Des dizaines de poèmes à l'encre étaient éparpillés sur le bureau en sapin et sur les deux grilles de fer à ses cotés. D'épais nuages séparaient Clermont-Ferrand du ciel, ses rues principales étaient assez passantes que l'automne allait bientôt décorer de ses doigts indifférents. Derrière le bureau, assis sur un vieux tabouret, Antoine ne s'arrêtait pas d'écrire. Tout en lui trahissait la misère au premier coup d'oeil, ses vêtements de toile délabrés, ses cheveux bruns si gras que le vent n'y soufflait plus et cette mine si fatiguée qu'à la joie insolente. Devant lui, une pancarte éclaircissait son travail: "A vous de fixer le prix". Il lui arrivait de relever ses cernes vers la ville et sa foule pour s'inspirer, et, quelquefois, pour vendre des poèmes.
Il remarqua une femme et son jeune fils adolescent s'approcher d'une des grilles. Antoine ne croyait pas que cela intéresse vraiment l'un des deux, et il ne le crût pas plus quand, après une légère discussion entre eux deux, la femme prix un petit billet dans son portefeuille, décrocha un des poèmes et le posa sur le bureau en exprimant la volonté d'acheter celui-ci. Il ne força pas assez son sourire, qui resta un peu froid et moqueur, mais cela ne se voyait plus à travers tant de fatigue, se pencha sur le poème pour voir duquel il s'agissait. Il l'avait intitulé "Les amants du jardin". Encore un de ses poèmes sur des jolies scènes d'amour en vers libres dans cette ville qui puait la déprime, mais ça se vendait bien, alors il continuait. Il le céda donc et la femme glissa le billet dans un béret retourné sur le bureau, puis il la remercia et la regardait du coin de l'oeil aller à l'autre grille, marchant doucement, les mains croisées dans le dos avec le poème en main, sans vraiment lire aucun poème, et continuer son chemin.

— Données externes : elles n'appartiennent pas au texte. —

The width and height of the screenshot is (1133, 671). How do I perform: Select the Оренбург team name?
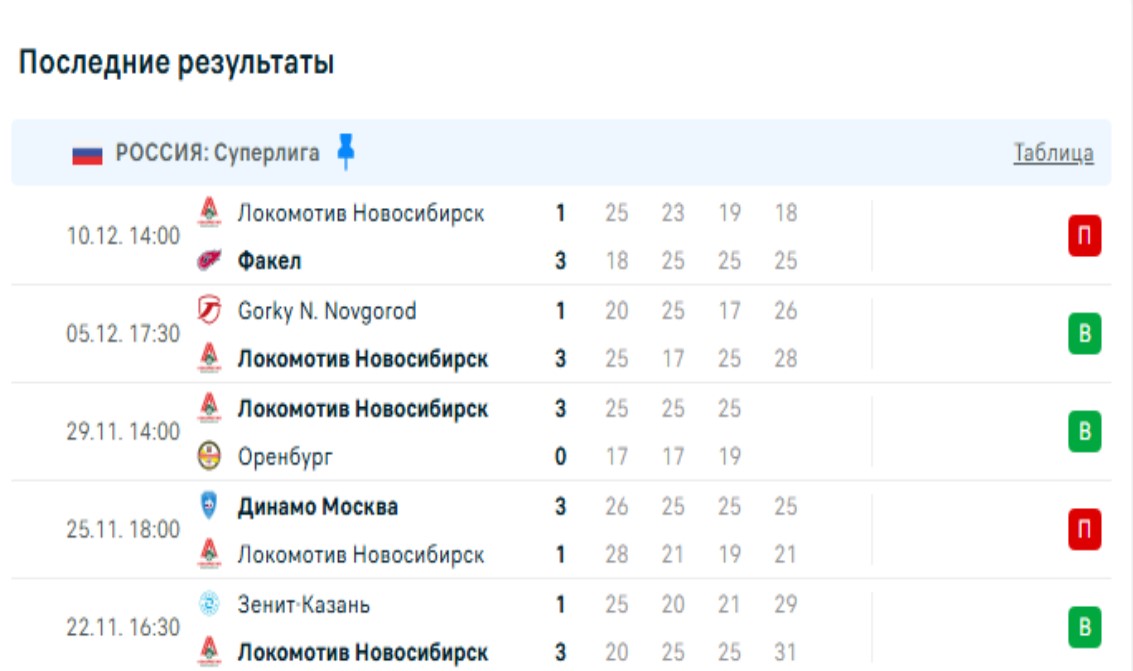(285, 457)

Nous étions mercredi, les familles sortaient, surtout les mères avec leurs enfants, eux qui jouaient sur la place en criant, emplis de passions qui ne semblaient déranger personne. Antoine savait bien quelles étaient les habitudes des passants, les lieux clés selon les heures et les jours, d'ailleurs, et c'était essentiel pour vendre, puisque sa poésie se calquait dessus.
Il se remit à écrire:
"ENFANTS
Les enfants courent, courent en rond
Autour des parents ennuyés
Les enfants courent, sur leur route
Leurs mères déposent des baisers
Ils courent encore, bientôt apprennent
A les partager entre eux
Caché dans les buissons les champs
Ils courent, courent en rond
Et sur la ville avec leurs yeux
Déposent des baisers"
Il ne prit pas vraiment le temps de le relire et l'accrocha a la place vacante, plusieurs personnes approchèrent au moment où il se levait pour lire tranquillement. Un couple adolescent s'était approché, et la fille sortit son portable pour en prendre quelques uns en photos, tandis que son copain restait en retrait et osait à peine regarder, non sans honte, le poète. Il s'approcha d'elle et l'invita plutôt à les lire, mais Antoine n'avait rien à faire de ces droits moraux d'auteurs. Il continua jusqu'au soir, puis mis tous les poèmes dans son bureau, replia ce dernier, prit les grilles avec le tabouret et se mit à rentrer chez lui. La ville sombrait et les lumières artificielles l'éclairaient doucement. S'empilent alors au fil du trajet des couches de silences sur les couloirs pavés.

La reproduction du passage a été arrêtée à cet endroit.